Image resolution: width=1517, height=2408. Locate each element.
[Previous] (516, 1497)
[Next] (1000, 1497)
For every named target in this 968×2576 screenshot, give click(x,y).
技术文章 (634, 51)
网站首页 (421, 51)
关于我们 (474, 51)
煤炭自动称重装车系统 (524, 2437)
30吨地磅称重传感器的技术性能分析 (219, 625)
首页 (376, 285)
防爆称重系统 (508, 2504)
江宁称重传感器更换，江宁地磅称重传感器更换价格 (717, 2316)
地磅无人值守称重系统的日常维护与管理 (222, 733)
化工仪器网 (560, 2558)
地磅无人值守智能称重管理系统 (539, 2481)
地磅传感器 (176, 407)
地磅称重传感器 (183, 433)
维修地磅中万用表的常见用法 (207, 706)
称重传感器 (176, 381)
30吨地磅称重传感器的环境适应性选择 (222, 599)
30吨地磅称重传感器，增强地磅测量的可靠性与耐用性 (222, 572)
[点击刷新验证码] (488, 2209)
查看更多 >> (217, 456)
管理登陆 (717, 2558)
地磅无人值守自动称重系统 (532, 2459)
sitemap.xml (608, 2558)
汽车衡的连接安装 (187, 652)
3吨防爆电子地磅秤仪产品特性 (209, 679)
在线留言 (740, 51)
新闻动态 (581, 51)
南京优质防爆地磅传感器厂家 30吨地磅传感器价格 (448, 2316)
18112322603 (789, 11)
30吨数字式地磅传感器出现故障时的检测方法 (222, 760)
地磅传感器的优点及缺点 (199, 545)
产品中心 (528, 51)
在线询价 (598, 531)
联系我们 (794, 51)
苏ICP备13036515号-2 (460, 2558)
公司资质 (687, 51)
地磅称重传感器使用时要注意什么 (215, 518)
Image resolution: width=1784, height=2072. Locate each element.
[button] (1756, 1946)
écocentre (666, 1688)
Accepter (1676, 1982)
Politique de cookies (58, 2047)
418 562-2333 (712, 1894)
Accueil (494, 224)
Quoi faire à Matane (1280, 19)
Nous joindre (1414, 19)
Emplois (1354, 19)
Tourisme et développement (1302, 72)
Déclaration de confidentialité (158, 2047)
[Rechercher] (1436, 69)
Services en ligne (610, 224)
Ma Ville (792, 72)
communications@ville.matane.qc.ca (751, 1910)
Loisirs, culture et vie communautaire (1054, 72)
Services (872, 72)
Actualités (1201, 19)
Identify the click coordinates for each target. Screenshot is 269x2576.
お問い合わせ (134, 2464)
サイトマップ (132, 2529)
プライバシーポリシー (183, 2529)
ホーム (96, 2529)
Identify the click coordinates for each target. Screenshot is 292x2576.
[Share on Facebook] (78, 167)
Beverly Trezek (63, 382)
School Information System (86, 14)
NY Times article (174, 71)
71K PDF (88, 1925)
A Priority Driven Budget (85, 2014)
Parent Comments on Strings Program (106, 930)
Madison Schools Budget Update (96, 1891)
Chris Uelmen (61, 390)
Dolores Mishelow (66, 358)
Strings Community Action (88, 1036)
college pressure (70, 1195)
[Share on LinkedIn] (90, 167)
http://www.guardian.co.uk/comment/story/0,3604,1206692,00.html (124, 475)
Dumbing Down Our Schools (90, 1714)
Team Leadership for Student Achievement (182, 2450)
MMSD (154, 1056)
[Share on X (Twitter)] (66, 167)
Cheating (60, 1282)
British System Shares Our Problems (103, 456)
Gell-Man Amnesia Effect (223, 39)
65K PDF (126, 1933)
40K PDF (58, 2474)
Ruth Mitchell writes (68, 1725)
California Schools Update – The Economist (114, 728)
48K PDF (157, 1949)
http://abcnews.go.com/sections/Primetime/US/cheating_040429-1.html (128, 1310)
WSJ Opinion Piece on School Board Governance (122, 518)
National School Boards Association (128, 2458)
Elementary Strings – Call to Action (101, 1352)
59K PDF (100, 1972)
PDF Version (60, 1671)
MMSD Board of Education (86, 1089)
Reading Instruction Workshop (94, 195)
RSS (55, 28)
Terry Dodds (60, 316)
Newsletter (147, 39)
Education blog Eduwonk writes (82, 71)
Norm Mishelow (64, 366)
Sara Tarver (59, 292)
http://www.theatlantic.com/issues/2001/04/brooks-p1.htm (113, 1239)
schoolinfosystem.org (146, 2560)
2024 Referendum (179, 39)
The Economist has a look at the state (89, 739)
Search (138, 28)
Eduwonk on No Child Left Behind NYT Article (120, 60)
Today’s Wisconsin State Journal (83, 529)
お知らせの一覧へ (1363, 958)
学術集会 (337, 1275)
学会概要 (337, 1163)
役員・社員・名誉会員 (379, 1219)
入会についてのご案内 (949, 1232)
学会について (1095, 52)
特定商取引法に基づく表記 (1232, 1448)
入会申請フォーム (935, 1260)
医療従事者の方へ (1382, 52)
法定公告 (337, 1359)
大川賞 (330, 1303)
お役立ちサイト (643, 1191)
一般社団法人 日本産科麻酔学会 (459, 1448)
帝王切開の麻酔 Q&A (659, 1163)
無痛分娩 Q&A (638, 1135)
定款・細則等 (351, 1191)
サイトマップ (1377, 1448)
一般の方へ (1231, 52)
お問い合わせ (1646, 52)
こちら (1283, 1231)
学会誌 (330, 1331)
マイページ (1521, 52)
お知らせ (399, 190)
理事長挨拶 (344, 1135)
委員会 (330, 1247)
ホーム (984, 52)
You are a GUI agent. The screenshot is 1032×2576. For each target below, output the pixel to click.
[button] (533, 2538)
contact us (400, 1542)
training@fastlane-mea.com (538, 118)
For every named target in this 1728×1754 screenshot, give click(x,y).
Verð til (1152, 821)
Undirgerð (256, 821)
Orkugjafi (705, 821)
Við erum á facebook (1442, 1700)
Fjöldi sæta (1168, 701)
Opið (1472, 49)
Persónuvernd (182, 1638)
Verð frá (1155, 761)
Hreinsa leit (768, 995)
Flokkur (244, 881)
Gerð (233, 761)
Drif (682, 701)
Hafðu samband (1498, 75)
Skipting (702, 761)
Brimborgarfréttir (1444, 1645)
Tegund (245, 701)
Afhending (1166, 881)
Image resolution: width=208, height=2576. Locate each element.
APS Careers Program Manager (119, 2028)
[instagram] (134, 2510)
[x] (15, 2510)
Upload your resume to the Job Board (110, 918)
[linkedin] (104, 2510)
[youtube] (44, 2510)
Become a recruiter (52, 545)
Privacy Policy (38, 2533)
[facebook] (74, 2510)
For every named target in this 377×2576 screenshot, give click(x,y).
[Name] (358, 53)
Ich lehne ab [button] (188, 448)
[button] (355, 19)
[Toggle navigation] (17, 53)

* What is needed *
Output the listing verbatim through the "sitemap.xml (608, 2558)" line.

* Written solution *
Image resolution: width=1517, height=2408. Locate each element.
[Previous] (516, 1497)
[Next] (1000, 1497)
For every named target in this 968×2576 screenshot, give click(x,y).
技术文章 (634, 51)
网站首页 (421, 51)
关于我们 (474, 51)
煤炭自动称重装车系统 (524, 2437)
30吨地磅称重传感器的技术性能分析 (219, 625)
首页 (376, 285)
防爆称重系统 (508, 2504)
江宁称重传感器更换，江宁地磅称重传感器更换价格 (717, 2316)
地磅无人值守称重系统的日常维护与管理 (222, 733)
化工仪器网 (560, 2558)
地磅无人值守智能称重管理系统 (539, 2481)
地磅传感器 (176, 407)
地磅称重传感器 (183, 433)
维修地磅中万用表的常见用法 (207, 706)
称重传感器 (176, 381)
30吨地磅称重传感器的环境适应性选择 (222, 599)
30吨地磅称重传感器，增强地磅测量的可靠性与耐用性 (222, 572)
[点击刷新验证码] (488, 2209)
查看更多 >> (217, 456)
管理登陆 (717, 2558)
地磅无人值守自动称重系统 (532, 2459)
sitemap.xml (608, 2558)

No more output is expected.